--- start SELECTED EXCERPT ---
The Truth About the Shiller PE

Is now a good time to invest in stocks?NYSE floor Old - Crop

Like the weather, the market outlook is a topic that can always be discussed, whatever the circumstances, and generally without much in the way of a definitive conclusion. It is often reduced to a question of whether or not the market is expensive or cheap just now.

Lately, the most popular measure of market valuation appears to be the current market price divided by the last ten years average earnings. This is variously known as PE10, the cyclically adjusted PE (CAPE), or Shiller’s PE, in honor of the Yale economist Robert Shiller who has popularized it. (But would never claim to have invented it. He calls it CAPE and so shall I.)

In just the past week, CAPE was sagely mentioned in both The New York Times and The Wall Street Journal. The Times called it “a conservative method” and used it to make the case that stocks are not particularly cheap at the moment. The Journal used it to make the argument that the market can be effectively timed, but left it to the reader to draw his own short-term conclusions.

I do not know that Prof. Shiller has ever gone so far as to advocate that people use CAPE to make investment decisions. In the context of his book Irrational Exuberance he uses it to make the smaller point that the market was objectively expensive at certain times just before it went down a lot, for example in 1929 and 1999. That may seem like a small issue to belabor, but academics feel a great burden to demonstrate that price movements are not entirely random. In other places (e.g. in this paper from 1996) Shiller does his best to warn people off relying on CAPE, saying that it “has to be interpreted with great caution” and that its observed predictive power could be “a chance relation with no significance.”
--- end SELECTED EXCERPT ---
--- start DATA EXCERPT ---
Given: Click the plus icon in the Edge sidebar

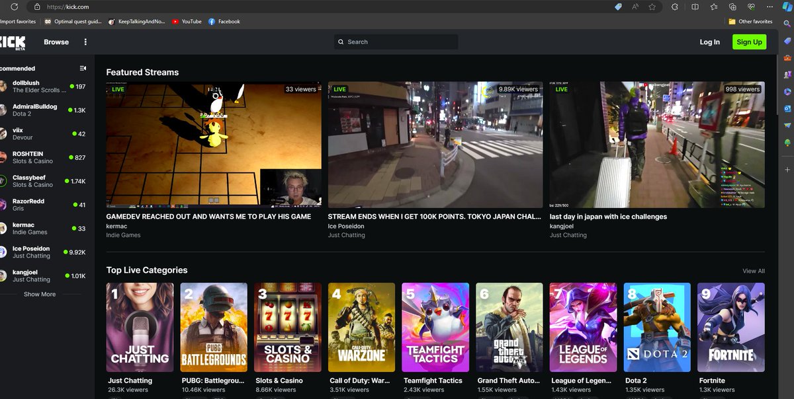Looking at the screenshot, I should click(x=788, y=171).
--- end DATA EXCERPT ---
**GIVEN REQUEST:**
Write out everything in the Shiller PE article from "Is now a good" down to "so shall I.)".

**RESPONSE BELOW:**
Is now a good time to invest in stocks?NYSE floor Old - Crop

Like the weather, the market outlook is a topic that can always be discussed, whatever the circumstances, and generally without much in the way of a definitive conclusion. It is often reduced to a question of whether or not the market is expensive or cheap just now.

Lately, the most popular measure of market valuation appears to be the current market price divided by the last ten years average earnings. This is variously known as PE10, the cyclically adjusted PE (CAPE), or Shiller’s PE, in honor of the Yale economist Robert Shiller who has popularized it. (But would never claim to have invented it. He calls it CAPE and so shall I.)